CHALLENGES —
A) According to the grappler's profile, where was Magomed Abdulkadirov born?
B) From the records, copy verbatim the part that opens with the line containing "Image resolution: width=1298" and closes with the line containing "pyautogui.click(x=1102, y=889)".

SUPPLIED TEXT —
— START —

- Born: 3 December 1990 (age 34) Makhachkala, Russian SFSR, Soviet Union
- Nationality: Russian
- Height: 6 ft 0 in (1.83 m)
- Weight: 180 lb (82 kg; 13 st)
- Style: Submission Grappling Brazilian Jiu-Jitsu
- Team: Club S. Abubakarov (Makhachkala) Team Nogueira (Dubai)
- Trainer: Yusup Saadulayev Antônio Rodrigo Nogueira Rafael Jaubert
- Rank: BJJ black belt
- Medal record
Representing Russia
Submission Grappling
UWW World Grappling Championships
| Gold medal – first place | 2014 Moscow | 77kg |
| Gold medal – first place | 2015 Antalya | 77kg |
| Gold medal – first place | 2017 Baku | 77kg |
| Gold medal – first place | 2019 Nur-Sultan | 84kg |
ADCC European Championship
| Gold medal – first place | 2015 Turku | -77kg |

= Magomed Abdulkadirov =

Russian submission grappler

Magomed Magomedmirzaevich Abdulkadirov (Магомед Магомедмирзаевич Абдулкадиров; born 3 December 1990) is a Russian submission grappler and black belt Brazilian jiu-jitsu athlete. He is a multiple world champion in grappling and a Master of Sports of international class in grappling.

— END —

(Stored records)
— START —

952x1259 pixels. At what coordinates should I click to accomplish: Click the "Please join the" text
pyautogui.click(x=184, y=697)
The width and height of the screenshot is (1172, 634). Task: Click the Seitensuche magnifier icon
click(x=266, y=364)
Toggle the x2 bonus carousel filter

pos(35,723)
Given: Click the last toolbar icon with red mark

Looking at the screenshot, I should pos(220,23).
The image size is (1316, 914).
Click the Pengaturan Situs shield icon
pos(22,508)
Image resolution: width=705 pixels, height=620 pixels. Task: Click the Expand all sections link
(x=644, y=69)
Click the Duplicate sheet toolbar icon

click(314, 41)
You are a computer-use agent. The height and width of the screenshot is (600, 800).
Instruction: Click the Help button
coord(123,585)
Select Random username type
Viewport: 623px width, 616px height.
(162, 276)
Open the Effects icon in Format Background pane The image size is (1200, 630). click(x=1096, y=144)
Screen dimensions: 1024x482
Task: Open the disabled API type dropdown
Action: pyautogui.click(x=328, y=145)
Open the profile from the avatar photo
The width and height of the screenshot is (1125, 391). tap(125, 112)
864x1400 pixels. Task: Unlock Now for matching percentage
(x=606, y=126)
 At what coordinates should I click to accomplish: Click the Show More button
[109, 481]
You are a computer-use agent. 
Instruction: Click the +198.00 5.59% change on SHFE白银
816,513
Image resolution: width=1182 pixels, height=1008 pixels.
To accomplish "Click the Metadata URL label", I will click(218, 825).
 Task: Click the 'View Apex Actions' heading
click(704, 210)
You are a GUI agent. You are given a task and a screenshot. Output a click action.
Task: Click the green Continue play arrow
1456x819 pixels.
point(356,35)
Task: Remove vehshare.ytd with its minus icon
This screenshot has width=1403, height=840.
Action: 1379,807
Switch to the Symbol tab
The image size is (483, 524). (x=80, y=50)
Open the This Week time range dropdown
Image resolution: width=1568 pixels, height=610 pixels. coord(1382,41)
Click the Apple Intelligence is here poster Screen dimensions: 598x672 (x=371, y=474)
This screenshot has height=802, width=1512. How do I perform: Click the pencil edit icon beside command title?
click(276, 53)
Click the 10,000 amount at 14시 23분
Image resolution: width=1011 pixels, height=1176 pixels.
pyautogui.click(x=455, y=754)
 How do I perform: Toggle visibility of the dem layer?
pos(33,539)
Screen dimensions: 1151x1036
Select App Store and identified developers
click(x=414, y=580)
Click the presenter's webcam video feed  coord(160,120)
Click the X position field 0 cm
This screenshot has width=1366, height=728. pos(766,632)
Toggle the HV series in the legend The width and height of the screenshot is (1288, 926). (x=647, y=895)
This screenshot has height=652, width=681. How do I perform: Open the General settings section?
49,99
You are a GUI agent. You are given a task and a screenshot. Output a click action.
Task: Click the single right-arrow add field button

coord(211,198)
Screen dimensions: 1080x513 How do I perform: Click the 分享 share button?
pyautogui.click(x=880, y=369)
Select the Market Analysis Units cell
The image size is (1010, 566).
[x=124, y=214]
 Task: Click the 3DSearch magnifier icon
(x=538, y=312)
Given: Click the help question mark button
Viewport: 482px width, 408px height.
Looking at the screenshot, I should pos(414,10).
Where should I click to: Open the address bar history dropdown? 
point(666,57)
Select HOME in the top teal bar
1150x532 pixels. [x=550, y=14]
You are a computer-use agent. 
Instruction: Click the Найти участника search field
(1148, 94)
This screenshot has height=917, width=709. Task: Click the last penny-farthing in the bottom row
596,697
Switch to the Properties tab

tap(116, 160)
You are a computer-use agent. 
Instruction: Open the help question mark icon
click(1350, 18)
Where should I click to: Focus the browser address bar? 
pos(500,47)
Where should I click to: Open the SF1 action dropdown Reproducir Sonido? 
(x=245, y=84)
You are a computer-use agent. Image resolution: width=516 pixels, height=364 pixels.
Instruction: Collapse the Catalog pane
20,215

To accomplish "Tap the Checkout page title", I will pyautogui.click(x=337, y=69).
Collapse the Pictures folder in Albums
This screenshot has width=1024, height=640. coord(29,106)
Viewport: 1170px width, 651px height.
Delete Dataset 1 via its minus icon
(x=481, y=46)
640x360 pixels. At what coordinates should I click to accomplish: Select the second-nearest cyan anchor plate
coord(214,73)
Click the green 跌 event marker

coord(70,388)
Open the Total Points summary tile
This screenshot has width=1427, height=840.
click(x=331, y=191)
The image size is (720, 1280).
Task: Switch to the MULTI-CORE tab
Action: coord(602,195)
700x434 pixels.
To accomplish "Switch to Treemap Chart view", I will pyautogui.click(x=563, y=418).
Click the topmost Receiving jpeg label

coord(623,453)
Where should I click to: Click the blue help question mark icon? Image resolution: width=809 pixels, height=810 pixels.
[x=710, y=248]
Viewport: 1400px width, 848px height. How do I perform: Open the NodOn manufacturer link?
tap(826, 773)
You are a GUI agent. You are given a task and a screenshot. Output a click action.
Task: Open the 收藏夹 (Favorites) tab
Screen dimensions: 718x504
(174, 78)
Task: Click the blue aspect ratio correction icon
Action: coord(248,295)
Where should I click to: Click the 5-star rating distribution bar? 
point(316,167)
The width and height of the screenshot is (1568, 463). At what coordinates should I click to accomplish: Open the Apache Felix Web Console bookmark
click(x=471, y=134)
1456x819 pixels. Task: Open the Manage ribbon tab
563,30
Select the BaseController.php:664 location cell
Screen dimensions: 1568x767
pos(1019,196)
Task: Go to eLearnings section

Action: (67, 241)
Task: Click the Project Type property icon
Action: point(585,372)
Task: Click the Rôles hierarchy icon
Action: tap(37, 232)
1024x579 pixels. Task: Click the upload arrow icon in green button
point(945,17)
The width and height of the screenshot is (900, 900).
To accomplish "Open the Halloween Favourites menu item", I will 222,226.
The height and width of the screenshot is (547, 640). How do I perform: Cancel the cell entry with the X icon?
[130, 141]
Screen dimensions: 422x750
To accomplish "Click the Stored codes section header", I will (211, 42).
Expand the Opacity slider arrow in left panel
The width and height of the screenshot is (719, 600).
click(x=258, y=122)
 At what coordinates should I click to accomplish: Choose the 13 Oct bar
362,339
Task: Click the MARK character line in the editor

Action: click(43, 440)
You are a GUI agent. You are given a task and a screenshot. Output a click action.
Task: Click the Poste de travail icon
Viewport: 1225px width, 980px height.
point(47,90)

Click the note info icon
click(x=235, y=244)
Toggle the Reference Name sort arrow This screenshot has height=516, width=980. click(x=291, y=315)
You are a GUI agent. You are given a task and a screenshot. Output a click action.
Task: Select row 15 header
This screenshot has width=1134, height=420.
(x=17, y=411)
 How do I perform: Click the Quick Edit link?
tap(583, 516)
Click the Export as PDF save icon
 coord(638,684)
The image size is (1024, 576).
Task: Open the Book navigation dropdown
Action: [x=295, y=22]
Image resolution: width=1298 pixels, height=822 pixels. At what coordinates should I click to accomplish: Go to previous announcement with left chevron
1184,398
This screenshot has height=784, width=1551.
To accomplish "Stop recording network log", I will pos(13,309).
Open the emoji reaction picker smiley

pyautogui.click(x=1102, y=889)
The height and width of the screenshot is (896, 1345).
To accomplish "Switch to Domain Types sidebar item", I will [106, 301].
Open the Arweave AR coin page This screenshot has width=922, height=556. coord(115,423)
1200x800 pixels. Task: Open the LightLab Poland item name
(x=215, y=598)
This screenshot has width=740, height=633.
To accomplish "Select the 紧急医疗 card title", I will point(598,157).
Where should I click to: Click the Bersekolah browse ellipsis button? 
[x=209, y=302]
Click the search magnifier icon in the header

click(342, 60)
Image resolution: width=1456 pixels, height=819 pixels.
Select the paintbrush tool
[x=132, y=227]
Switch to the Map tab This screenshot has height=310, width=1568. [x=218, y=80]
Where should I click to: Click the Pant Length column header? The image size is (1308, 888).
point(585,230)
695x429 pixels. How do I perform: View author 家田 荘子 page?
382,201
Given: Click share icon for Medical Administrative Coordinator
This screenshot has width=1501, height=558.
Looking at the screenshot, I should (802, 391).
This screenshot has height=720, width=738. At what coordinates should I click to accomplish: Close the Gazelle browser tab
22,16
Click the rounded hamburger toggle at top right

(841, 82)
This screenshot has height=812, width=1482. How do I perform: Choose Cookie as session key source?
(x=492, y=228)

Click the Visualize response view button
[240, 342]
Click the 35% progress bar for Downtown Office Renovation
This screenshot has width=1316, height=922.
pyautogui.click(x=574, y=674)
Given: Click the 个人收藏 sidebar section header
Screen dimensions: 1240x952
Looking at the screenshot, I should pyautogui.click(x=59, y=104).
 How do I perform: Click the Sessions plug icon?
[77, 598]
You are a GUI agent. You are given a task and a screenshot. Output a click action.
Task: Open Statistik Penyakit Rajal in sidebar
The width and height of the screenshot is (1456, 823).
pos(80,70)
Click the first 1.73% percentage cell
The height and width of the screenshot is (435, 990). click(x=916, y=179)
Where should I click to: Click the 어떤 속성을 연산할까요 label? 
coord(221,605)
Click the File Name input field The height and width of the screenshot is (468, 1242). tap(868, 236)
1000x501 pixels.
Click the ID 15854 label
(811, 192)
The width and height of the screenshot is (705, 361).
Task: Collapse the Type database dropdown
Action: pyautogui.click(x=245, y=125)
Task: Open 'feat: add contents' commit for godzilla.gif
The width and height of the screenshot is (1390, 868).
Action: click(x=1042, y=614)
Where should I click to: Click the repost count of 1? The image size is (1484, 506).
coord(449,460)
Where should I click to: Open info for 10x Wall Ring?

— END —

TASK SOLUTIONS —
A) He was born in Makhachkala, Russian SFSR, Soviet Union.

B)
Image resolution: width=1298 pixels, height=822 pixels. At what coordinates should I click to accomplish: Go to previous announcement with left chevron
1184,398
This screenshot has height=784, width=1551.
To accomplish "Stop recording network log", I will pos(13,309).
Open the emoji reaction picker smiley

pyautogui.click(x=1102, y=889)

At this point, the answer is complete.